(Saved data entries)
::::::::::

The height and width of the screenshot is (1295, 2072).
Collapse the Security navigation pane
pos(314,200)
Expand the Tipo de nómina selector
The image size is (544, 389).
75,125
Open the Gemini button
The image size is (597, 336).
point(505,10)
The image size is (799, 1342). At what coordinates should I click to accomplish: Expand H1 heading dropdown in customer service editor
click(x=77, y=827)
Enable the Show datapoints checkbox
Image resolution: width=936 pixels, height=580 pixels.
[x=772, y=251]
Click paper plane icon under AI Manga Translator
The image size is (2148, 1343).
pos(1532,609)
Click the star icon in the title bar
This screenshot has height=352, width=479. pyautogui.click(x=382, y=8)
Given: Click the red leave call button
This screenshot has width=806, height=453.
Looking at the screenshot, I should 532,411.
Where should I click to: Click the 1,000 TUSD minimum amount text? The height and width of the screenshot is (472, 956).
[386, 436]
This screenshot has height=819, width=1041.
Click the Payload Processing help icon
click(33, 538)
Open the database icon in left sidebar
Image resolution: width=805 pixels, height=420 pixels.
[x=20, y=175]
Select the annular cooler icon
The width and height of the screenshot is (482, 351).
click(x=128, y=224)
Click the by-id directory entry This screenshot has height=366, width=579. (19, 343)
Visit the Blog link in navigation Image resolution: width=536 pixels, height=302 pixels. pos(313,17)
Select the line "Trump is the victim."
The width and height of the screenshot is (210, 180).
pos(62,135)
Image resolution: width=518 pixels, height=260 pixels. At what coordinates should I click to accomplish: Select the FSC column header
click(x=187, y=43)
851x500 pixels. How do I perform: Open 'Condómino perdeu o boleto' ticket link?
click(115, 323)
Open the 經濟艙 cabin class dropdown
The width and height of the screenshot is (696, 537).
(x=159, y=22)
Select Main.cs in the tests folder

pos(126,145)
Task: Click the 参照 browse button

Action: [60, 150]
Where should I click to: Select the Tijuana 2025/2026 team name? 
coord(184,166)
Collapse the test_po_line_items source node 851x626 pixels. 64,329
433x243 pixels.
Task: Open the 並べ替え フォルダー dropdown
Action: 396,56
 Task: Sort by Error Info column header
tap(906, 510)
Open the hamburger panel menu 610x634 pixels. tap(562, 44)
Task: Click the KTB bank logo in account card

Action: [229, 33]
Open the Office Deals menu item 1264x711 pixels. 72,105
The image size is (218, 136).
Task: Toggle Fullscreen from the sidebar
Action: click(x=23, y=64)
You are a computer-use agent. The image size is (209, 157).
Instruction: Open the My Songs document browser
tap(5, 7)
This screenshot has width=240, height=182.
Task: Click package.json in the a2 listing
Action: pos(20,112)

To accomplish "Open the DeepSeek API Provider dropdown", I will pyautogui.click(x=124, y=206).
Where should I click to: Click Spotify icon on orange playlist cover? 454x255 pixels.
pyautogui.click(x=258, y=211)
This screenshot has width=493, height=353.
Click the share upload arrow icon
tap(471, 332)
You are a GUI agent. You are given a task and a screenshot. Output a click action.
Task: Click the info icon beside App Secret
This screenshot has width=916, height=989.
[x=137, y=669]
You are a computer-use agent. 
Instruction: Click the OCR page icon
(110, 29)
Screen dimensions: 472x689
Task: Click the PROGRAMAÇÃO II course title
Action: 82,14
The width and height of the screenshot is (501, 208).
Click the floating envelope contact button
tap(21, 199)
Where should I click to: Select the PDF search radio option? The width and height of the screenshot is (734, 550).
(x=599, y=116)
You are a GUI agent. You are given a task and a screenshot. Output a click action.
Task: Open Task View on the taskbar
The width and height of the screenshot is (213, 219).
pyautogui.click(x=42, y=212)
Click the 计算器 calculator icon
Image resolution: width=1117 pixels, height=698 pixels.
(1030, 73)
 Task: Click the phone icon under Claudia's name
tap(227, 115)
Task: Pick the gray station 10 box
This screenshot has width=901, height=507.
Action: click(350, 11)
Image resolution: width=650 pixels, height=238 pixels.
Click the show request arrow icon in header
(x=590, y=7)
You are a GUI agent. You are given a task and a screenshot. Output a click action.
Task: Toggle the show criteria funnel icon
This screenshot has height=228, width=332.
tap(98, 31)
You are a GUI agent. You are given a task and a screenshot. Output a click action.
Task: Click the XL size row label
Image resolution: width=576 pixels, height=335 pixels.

::::::::::

**The request:** Present every line of these records as a numbered list, leaving out any blank lines.

**Correct result:**
1. The height and width of the screenshot is (1295, 2072).
2. Collapse the Security navigation pane
3. pos(314,200)
4. Expand the Tipo de nómina selector
5. The image size is (544, 389).
6. 75,125
7. Open the Gemini button
8. The image size is (597, 336).
9. point(505,10)
10. The image size is (799, 1342). At what coordinates should I click to accomplish: Expand H1 heading dropdown in customer service editor
11. click(x=77, y=827)
12. Enable the Show datapoints checkbox
13. Image resolution: width=936 pixels, height=580 pixels.
14. [x=772, y=251]
15. Click paper plane icon under AI Manga Translator
16. The image size is (2148, 1343).
17. pos(1532,609)
18. Click the star icon in the title bar
19. This screenshot has height=352, width=479. pyautogui.click(x=382, y=8)
20. Given: Click the red leave call button
21. This screenshot has width=806, height=453.
22. Looking at the screenshot, I should 532,411.
23. Where should I click to: Click the 1,000 TUSD minimum amount text? The height and width of the screenshot is (472, 956).
24. [386, 436]
25. This screenshot has height=819, width=1041.
26. Click the Payload Processing help icon
27. click(33, 538)
28. Open the database icon in left sidebar
29. Image resolution: width=805 pixels, height=420 pixels.
30. [x=20, y=175]
31. Select the annular cooler icon
32. The width and height of the screenshot is (482, 351).
33. click(x=128, y=224)
34. Click the by-id directory entry This screenshot has height=366, width=579. (19, 343)
35. Visit the Blog link in navigation Image resolution: width=536 pixels, height=302 pixels. pos(313,17)
36. Select the line "Trump is the victim."
37. The width and height of the screenshot is (210, 180).
38. pos(62,135)
39. Image resolution: width=518 pixels, height=260 pixels. At what coordinates should I click to accomplish: Select the FSC column header
40. click(x=187, y=43)
41. 851x500 pixels. How do I perform: Open 'Condómino perdeu o boleto' ticket link?
42. click(115, 323)
43. Open the 經濟艙 cabin class dropdown
44. The width and height of the screenshot is (696, 537).
45. (x=159, y=22)
46. Select Main.cs in the tests folder
47. pos(126,145)
48. Task: Click the 参照 browse button
49. Action: [60, 150]
50. Where should I click to: Select the Tijuana 2025/2026 team name? 
51. coord(184,166)
52. Collapse the test_po_line_items source node 851x626 pixels. 64,329
53. 433x243 pixels.
54. Task: Open the 並べ替え フォルダー dropdown
55. Action: 396,56
56.  Task: Sort by Error Info column header
57. tap(906, 510)
58. Open the hamburger panel menu 610x634 pixels. tap(562, 44)
59. Task: Click the KTB bank logo in account card
60. Action: [229, 33]
61. Open the Office Deals menu item 1264x711 pixels. 72,105
62. The image size is (218, 136).
63. Task: Toggle Fullscreen from the sidebar
64. Action: click(x=23, y=64)
65. You are a computer-use agent. The image size is (209, 157).
66. Instruction: Open the My Songs document browser
67. tap(5, 7)
68. This screenshot has width=240, height=182.
69. Task: Click package.json in the a2 listing
70. Action: pos(20,112)
71. To accomplish "Open the DeepSeek API Provider dropdown", I will pyautogui.click(x=124, y=206).
72. Where should I click to: Click Spotify icon on orange playlist cover? 454x255 pixels.
73. pyautogui.click(x=258, y=211)
74. This screenshot has width=493, height=353.
75. Click the share upload arrow icon
76. tap(471, 332)
77. You are a GUI agent. You are given a task and a screenshot. Output a click action.
78. Task: Click the info icon beside App Secret
79. This screenshot has width=916, height=989.
80. [x=137, y=669]
81. You are a computer-use agent. 
82. Instruction: Click the OCR page icon
83. (110, 29)
84. Screen dimensions: 472x689
85. Task: Click the PROGRAMAÇÃO II course title
86. Action: 82,14
87. The width and height of the screenshot is (501, 208).
88. Click the floating envelope contact button
89. tap(21, 199)
90. Where should I click to: Select the PDF search radio option? The width and height of the screenshot is (734, 550).
91. (x=599, y=116)
92. You are a GUI agent. You are given a task and a screenshot. Output a click action.
93. Task: Open Task View on the taskbar
94. The width and height of the screenshot is (213, 219).
95. pyautogui.click(x=42, y=212)
96. Click the 计算器 calculator icon
97. Image resolution: width=1117 pixels, height=698 pixels.
98. (1030, 73)
99.  Task: Click the phone icon under Claudia's name
100. tap(227, 115)
101. Task: Pick the gray station 10 box
102. This screenshot has width=901, height=507.
103. Action: click(350, 11)
104. Image resolution: width=650 pixels, height=238 pixels.
105. Click the show request arrow icon in header
106. (x=590, y=7)
107. You are a GUI agent. You are given a task and a screenshot. Output a click action.
108. Task: Toggle the show criteria funnel icon
109. This screenshot has height=228, width=332.
110. tap(98, 31)
111. You are a GUI agent. You are given a task and a screenshot. Output a click action.
112. Task: Click the XL size row label
113. Image resolution: width=576 pixels, height=335 pixels.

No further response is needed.